=== CONSIGNES DE L'EXERCICE ===
A - Recopiez fidèlement un passage de l'article sur le serment au roi : commencez aux mots « Fin du serment » et arrêtez-vous après les mots « les tribunaux ? ».
B - Rédigez la suite de l'article sur le serment au roi à partir de sa dernière phrase, s'il vous plaît.

=== TEXTE PROPOSÉ ===
▬▬▬▬▬▬

Fin du serment obligatoire au roi au Québec : un avocat dépose un recours
L’abolition du serment d’allégeance obligatoire au roi pour les députés québécois, adoptée en 2022, fait l’objet d’un recours judiciaire déposé par un avocat constitutionnaliste. Ce recours interroge la légalité de la réforme, soulevant des questions sur les limites des pouvoirs provinciaux et la conformité constitutionnelle de cette modification législative, dans un contexte où la monarchie canadienne reste un symbole controversé au Québec.
Pourquoi la loi abolissant le serment au roi est-elle contestée devant les tribunaux ?
L’avocat Lawrence David, via l’Institut de litiges d’intérêt public, conteste la validité de cette loi en invoquant deux arguments principaux : d’abord, que le Québec a outrepassé ses pouvoirs constitutionnels en modifiant unilatéralement une disposition liée à la monarchie, sans le consentement unanime des autres législatures provinciales et du Parlement canadien ; ensuite, que la loi viole l’article 3 de la Charte canadienne des droits et libertés, en privant les députés ne prêtant pas serment de leur droit à une représentation effective.
Qui sont les acteurs clés de ce recours et quels rôles jouent-ils ?
Le recours est mené par Lawrence David, professeur de droit à l’Université d’Ottawa et fondateur de l’Institut de litiges d’intérêt public, ainsi que par son institut. Le procureur général du Québec est désigné comme intimé, tandis que le procureur général du Canada est mentionné comme partie intéressée. Le gouvernement québécois, à l’origine de la réforme en 2022 sous la pression du Parti québécois, n’a pas encore réagi publiquement à cette contestation.

▬▬▬▬▬▬

Données recueillies
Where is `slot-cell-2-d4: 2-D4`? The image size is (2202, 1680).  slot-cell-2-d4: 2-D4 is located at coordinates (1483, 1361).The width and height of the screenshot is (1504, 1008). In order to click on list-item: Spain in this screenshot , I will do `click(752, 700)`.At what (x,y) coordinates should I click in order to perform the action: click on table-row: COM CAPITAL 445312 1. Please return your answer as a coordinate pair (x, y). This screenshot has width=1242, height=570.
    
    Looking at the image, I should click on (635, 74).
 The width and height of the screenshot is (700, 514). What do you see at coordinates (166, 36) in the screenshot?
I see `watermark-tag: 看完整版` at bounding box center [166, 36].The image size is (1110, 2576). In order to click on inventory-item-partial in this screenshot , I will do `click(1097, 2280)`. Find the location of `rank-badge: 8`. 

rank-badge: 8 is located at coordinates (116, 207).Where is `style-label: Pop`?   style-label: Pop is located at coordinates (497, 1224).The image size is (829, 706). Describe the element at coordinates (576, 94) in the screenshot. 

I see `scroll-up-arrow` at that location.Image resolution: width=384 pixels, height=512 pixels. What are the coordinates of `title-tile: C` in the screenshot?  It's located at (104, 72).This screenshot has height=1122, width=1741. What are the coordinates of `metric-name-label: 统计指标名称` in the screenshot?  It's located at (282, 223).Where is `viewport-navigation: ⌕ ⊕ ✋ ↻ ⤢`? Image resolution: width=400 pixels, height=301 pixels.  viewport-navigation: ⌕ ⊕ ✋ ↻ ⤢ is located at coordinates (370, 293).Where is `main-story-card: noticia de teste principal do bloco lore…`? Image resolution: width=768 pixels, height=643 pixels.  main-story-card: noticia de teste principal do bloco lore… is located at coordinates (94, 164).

▬▬▬▬▬▬

=== RÉPONSES AUX CONSIGNES ===
A -
Fin du serment obligatoire au roi au Québec : un avocat dépose un recours
L’abolition du serment d’allégeance obligatoire au roi pour les députés québécois, adoptée en 2022, fait l’objet d’un recours judiciaire déposé par un avocat constitutionnaliste. Ce recours interroge la légalité de la réforme, soulevant des questions sur les limites des pouvoirs provinciaux et la conformité constitutionnelle de cette modification législative, dans un contexte où la monarchie canadienne reste un symbole controversé au Québec.
Pourquoi la loi abolissant le serment au roi est-elle contestée devant les tribunaux ?

B -
Quels sont les risques juridiques et politiques liés à cette contestation ?
Si la Cour supérieure du Québec donne raison aux plaignants, cela pourrait invalider non seulement la loi abolissant le serment, mais aussi l’ensemble des décisions prises par une Assemblée nationale composée de députés n’ayant pas prêté allégeance. Cette décision interviendrait à quelques semaines des élections provinciales prévues le 5 octobre 2026, ce qui ajoute une dimension politique à l’enjeu juridique.
Ce que ça pourrait changer
Une victoire des plaignants pourrait contraindre le Québec à rétablir le serment au roi pour ses députés, ou à négocier une réforme constitutionnelle plus large. À l’inverse, un rejet du recours renforcerait la légitimité de la réforme et affaiblirait les arguments des mouvements indépendantistes ou républicains au Québec. Ce litige s’inscrit dans une série de contestations récentes contre les symboles monarchiques au Canada, comme celle en cours devant la Cour suprême sur le serment des avocats.